*** DATA PROVIDED ***
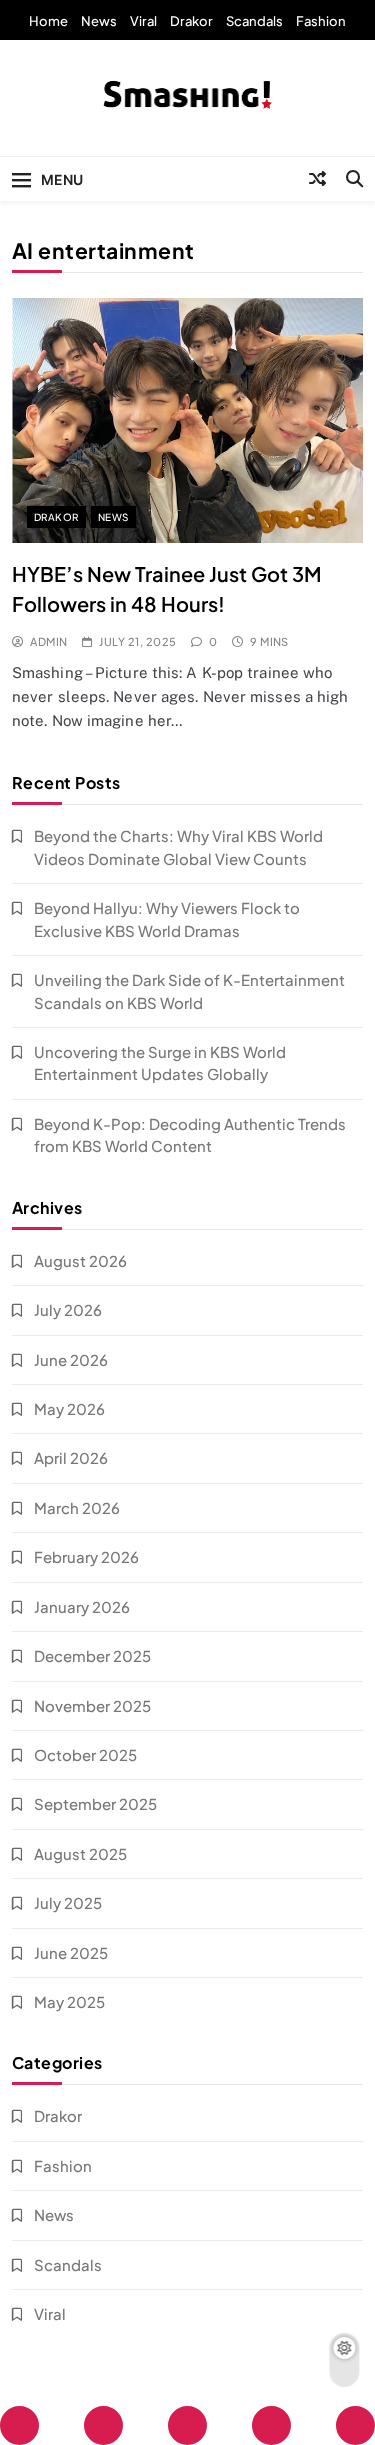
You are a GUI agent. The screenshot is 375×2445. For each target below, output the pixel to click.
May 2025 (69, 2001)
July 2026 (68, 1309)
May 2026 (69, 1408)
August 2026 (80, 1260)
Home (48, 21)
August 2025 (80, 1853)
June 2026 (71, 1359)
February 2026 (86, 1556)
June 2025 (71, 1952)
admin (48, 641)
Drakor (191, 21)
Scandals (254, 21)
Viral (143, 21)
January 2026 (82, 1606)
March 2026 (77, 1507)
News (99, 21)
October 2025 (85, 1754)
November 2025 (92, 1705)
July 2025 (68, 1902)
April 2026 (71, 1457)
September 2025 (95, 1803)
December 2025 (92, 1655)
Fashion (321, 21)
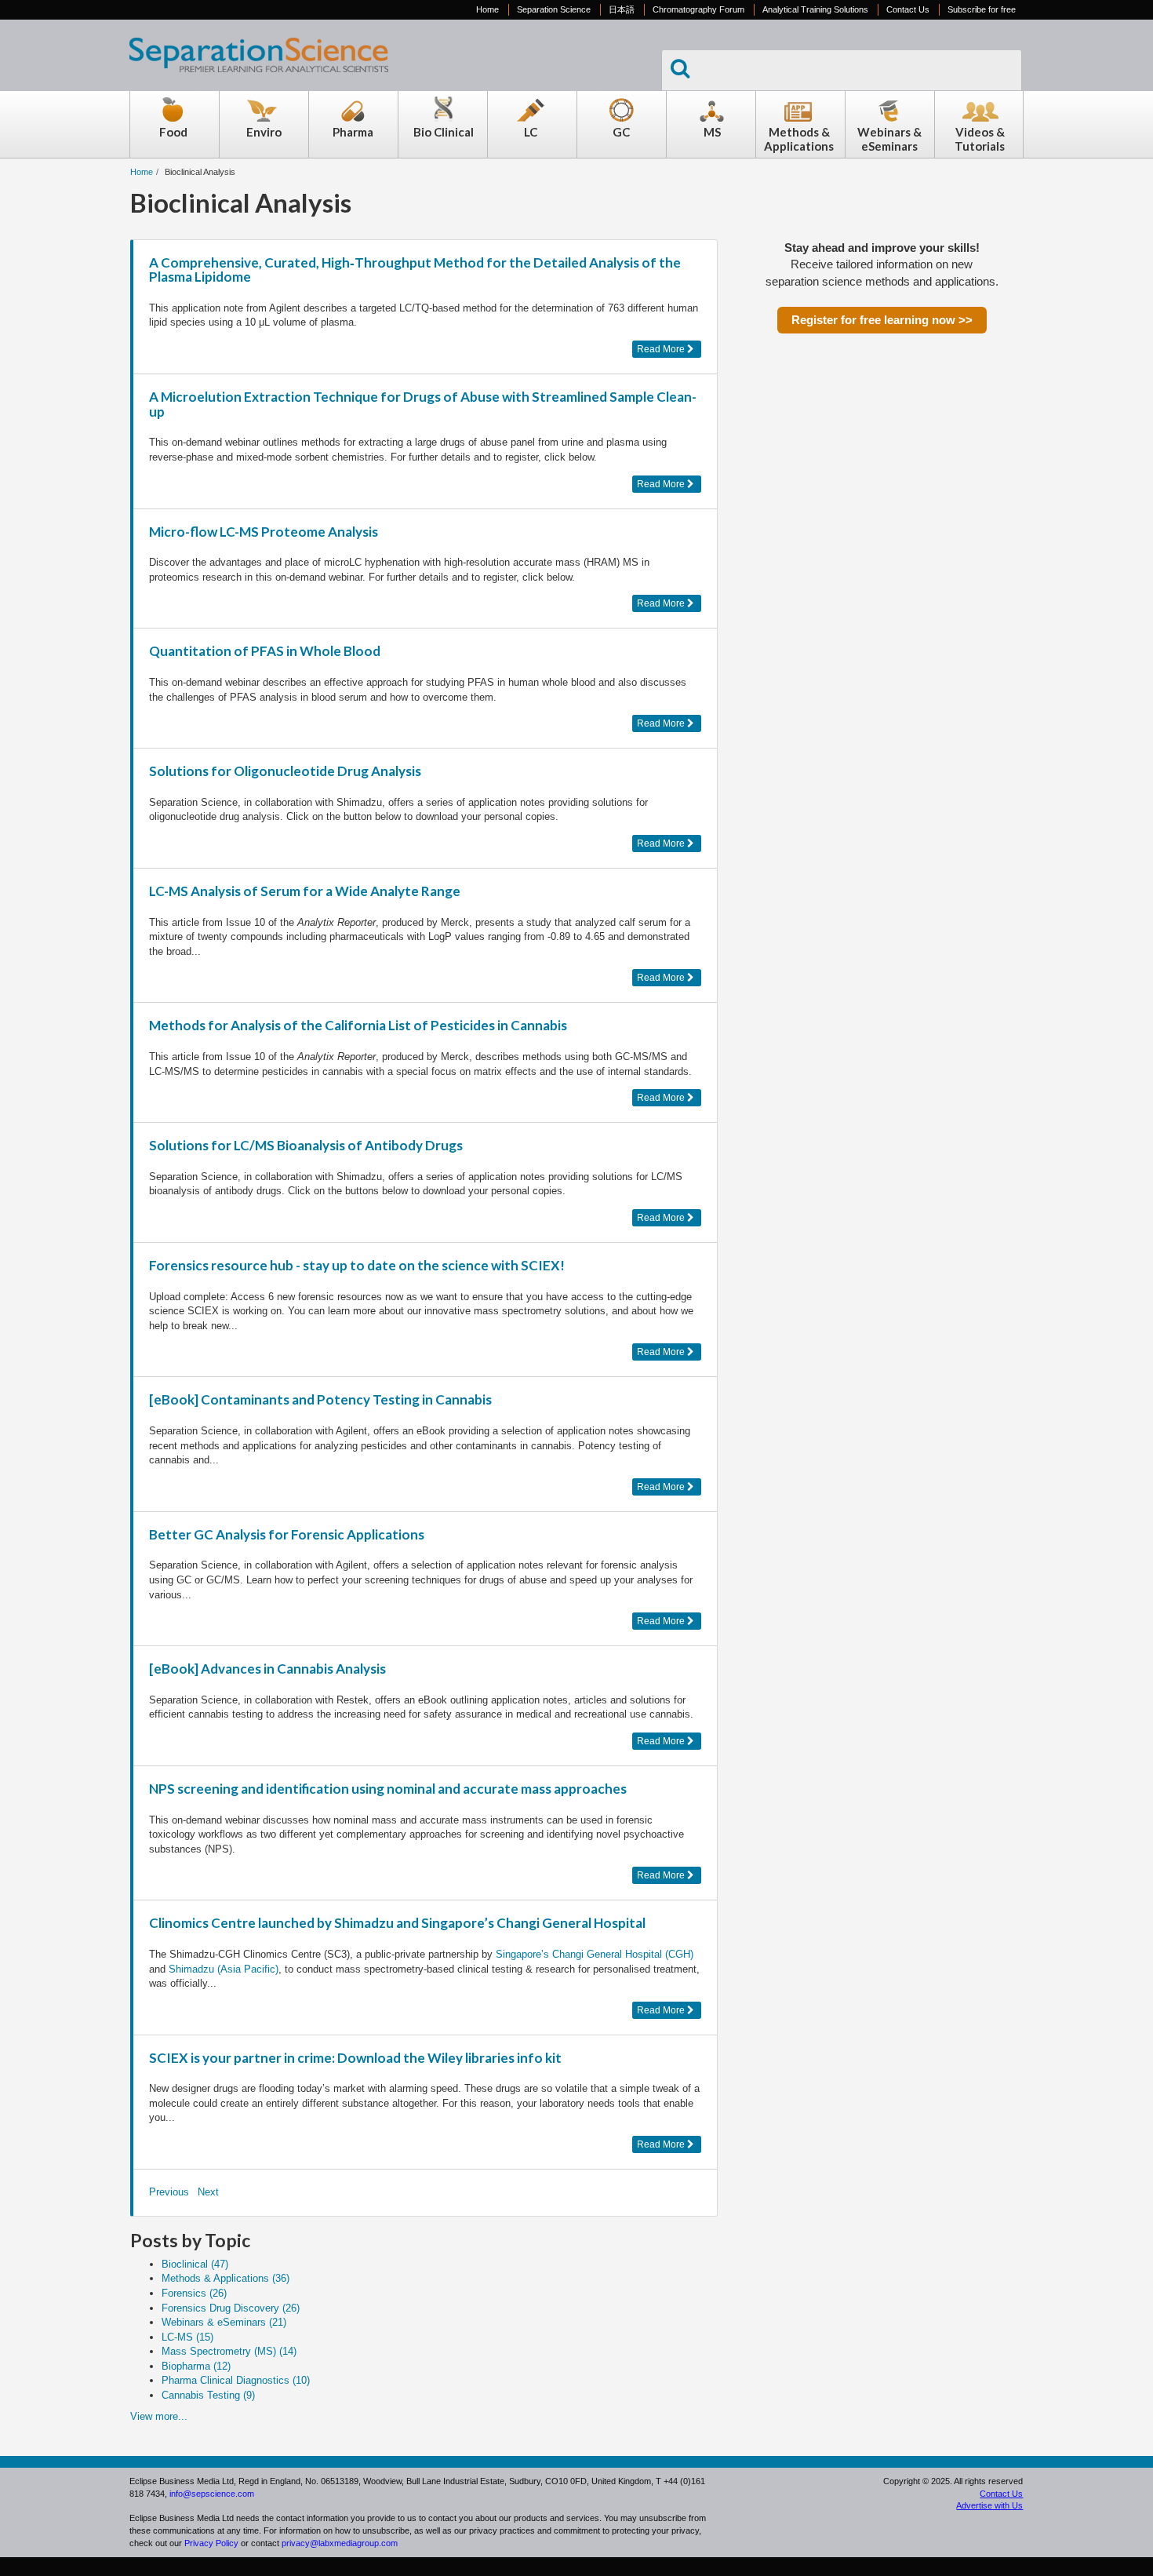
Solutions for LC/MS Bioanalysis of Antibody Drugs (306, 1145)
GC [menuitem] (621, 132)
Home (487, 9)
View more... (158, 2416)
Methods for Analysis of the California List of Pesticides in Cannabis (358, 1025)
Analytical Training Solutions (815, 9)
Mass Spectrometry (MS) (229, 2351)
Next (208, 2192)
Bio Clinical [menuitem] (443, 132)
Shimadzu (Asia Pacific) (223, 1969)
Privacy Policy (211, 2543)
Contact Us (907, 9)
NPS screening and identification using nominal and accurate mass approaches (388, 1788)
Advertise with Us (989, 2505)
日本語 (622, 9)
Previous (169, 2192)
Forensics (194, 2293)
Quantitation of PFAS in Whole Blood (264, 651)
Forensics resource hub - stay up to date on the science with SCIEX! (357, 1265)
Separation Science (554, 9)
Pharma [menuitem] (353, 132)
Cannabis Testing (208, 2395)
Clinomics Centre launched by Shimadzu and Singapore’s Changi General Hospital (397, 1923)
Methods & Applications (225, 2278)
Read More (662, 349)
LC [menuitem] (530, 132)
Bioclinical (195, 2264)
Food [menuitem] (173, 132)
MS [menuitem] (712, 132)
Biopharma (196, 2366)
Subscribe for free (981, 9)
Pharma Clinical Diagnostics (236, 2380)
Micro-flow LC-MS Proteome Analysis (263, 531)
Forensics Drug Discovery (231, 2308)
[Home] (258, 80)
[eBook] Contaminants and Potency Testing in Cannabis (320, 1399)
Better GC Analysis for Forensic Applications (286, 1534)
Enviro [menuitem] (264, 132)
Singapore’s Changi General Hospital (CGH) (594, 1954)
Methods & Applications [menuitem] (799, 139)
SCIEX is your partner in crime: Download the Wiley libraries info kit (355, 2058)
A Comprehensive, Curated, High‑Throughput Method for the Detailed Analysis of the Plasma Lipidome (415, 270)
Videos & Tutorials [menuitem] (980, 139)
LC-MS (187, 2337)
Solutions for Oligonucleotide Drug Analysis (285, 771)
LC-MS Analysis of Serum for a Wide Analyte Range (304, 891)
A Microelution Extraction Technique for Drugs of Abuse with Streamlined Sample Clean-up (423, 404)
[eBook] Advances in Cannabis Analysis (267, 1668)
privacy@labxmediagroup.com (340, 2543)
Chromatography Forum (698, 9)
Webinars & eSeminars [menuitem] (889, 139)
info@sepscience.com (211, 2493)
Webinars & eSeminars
*** End of DATA PROVIDED ***
§ **ACTIVITY**
Would you please copy exactly the part of the entries above that begins at the line containing "Methods & Applications [menuitem] (799, 139)" and ends at the line containing "A Microelution Extraction", both lines included?

§ **FINAL ANSWER**
Methods & Applications [menuitem] (799, 139)
SCIEX is your partner in crime: Download the Wiley libraries info kit (355, 2058)
A Comprehensive, Curated, High‑Throughput Method for the Detailed Analysis of the Plasma Lipidome (415, 270)
Videos & Tutorials [menuitem] (980, 139)
LC-MS (187, 2337)
Solutions for Oligonucleotide Drug Analysis (285, 771)
LC-MS Analysis of Serum for a Wide Analyte Range (304, 891)
A Microelution Extraction Technique for Drugs of Abuse with Streamlined Sample Clean-up (423, 404)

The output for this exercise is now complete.